Cola tell us about their favorite albums of 2022
Montreal band Ought announced their breakup last November while frontman/guitarist Tim Darcy and bassist Ben Stidworthy simultaneously announced they'd formed a new band, Cola, with U.S. Girls drummer Evan Cartwright. "What started as stripped-down open D songwriting with a CR-78 soon became a full album and new band," the band said. "We wanted to see how far we could stretch our compositions with just drums, one guitar, one bass, and one voice." Where Ought were all nerves and angst -- very Talking Heads -- Cola sound relaxed and natural. There are still some angular guitars, bouncing basslines and crazy rhythms, but Cola's debut album, Deep in View, sounds like the songs just flowed out of them. If you haven't given the album a spin yet, you can do so below.
We asked Cola if they would tell us about their favorite records of the year and Ben, Tim and Evan each picked their favorites, including Sam Gendel, Yves Jarvis, Badge Epoque Ensemble & LAMMPING, and more. Check out their list and commentary below.
COLA - FAVORITE ALBUMS OF 2022
The Zug - Yves Jarvis
The Zug is another hit record from the multigenerational generation talent Yves Jarvis. Each action-beamed track is a small world built from textures and moods like staring into a mirror ten feet under the sea. I've listened to Yves for almost a decade and will always await his next move.
Cat's Cradle - Germaine Liu
A collection of pieces from Toronto experimental percussionist Germaine Liu. A dazzling pallet rendered from household objects.
blueblue - Sam Gendel
A yummy, smooth, jazzy suite. Each song corresponds to a pattern within a style of Japanese embroidery called sashiko.

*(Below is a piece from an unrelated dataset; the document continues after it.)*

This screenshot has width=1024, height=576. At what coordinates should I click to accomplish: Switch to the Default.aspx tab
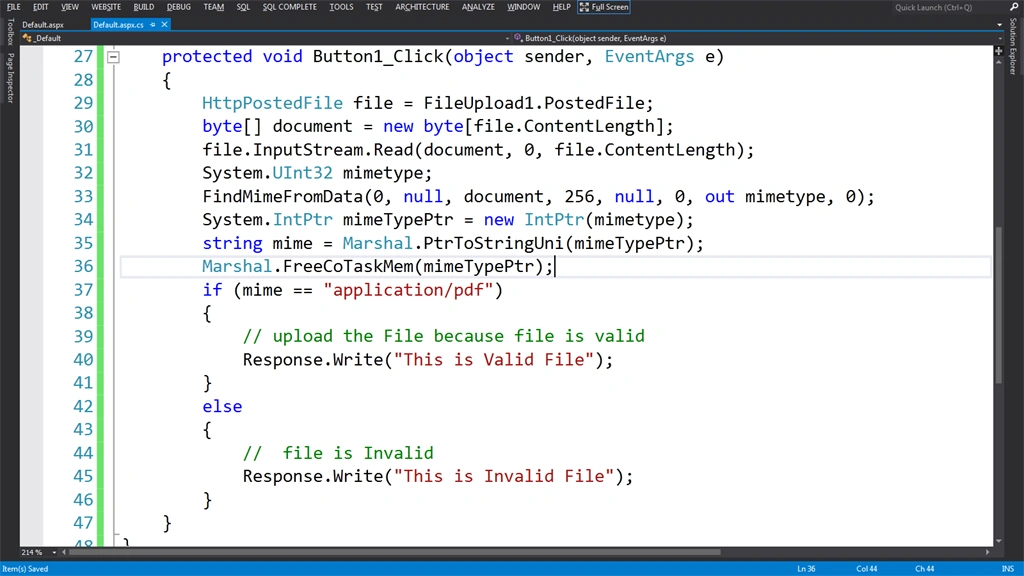click(x=43, y=25)
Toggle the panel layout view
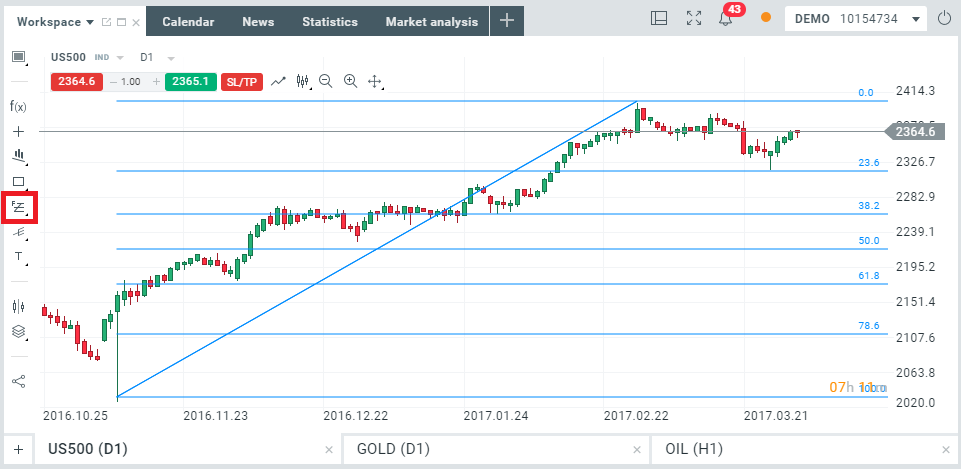 [x=659, y=19]
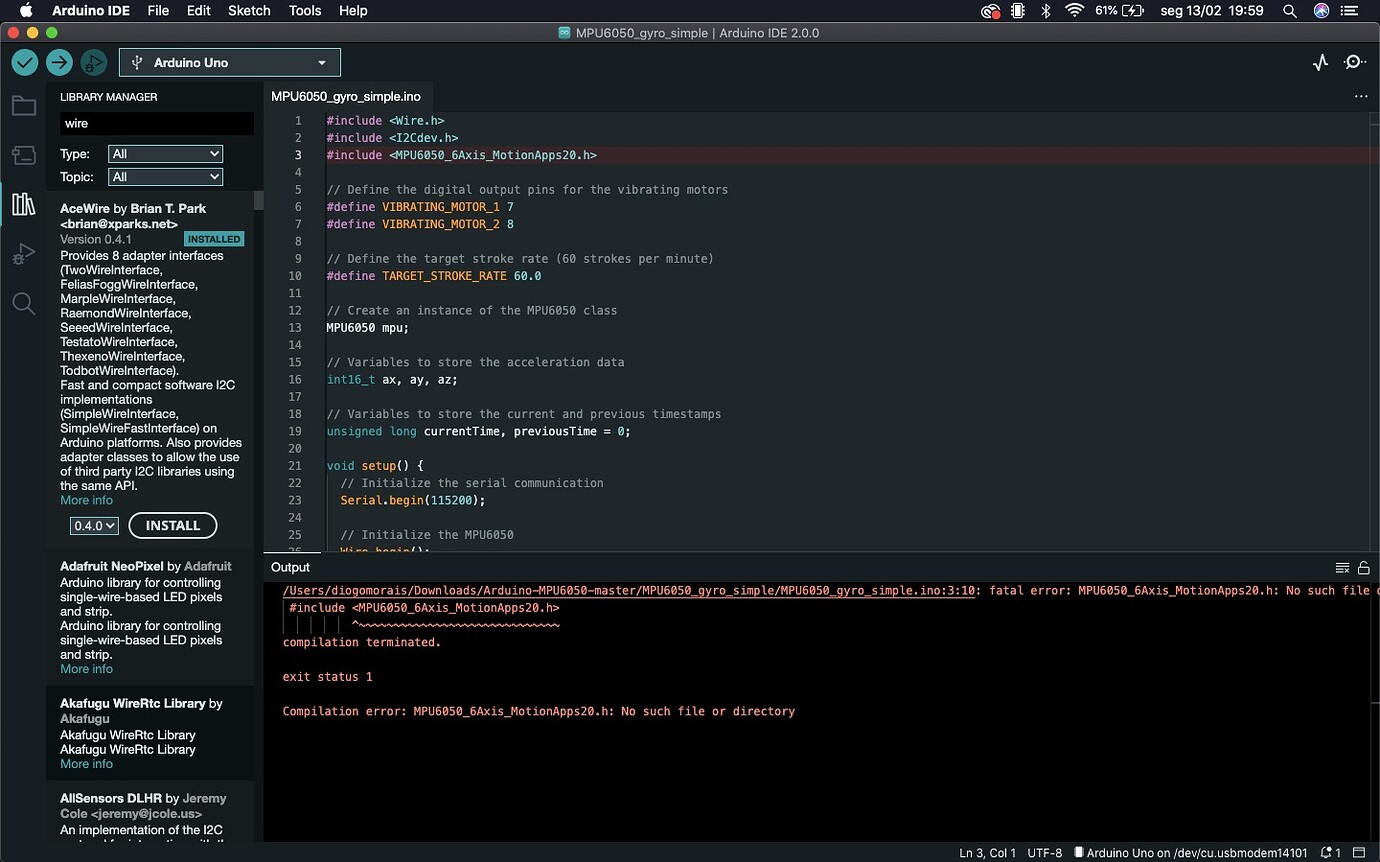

Clouds Of Joy: Chance of Reign - Badge Epoque Ensemble & LAMMPING
A collab between Badge Epoque Ensemble and LAMMPING, both out of Toronto. BEE's modern refresh on classic library music and celestial-jazz-adjacent tones is rich fodder for sampling and remixing. MCs Boldy James, Roshin, O.C. & Theo3 all lay down some very serious verses on the non-instrumental tracks.
Love & Harmony - Karl Blau
I came late to Karl Blau, after his offering of classic-covers-cum-alt-americana, Introducing... His voice has a captivating dose of world-weary sincerity and yet remains playful in that kind of 'friend in the living room' way. There are some lovely, thoughtful production choices on this album. Alt singer-songwriter stuff can sometimes be either too straight-up or trying too hard to be 'out there' to counteract the sincerity (or something?). It really only works when the songwriter presents their authentically weird and poetic self, a feeling I get from listening to Blau.
Mondays at the Enfield Tennis Academy - Jeff Parker
What can I say? Jeff Parker and the rest of this quartet (Anna Butters, Josh Johnson, Jay Bellerose) are amazing. I saw them play in Los Angeles earlier this year and it was one of the best sets I've seen in a good while. They have some higher-realm chemistry together and this record captures the grooves and outre experimentation of the live show well.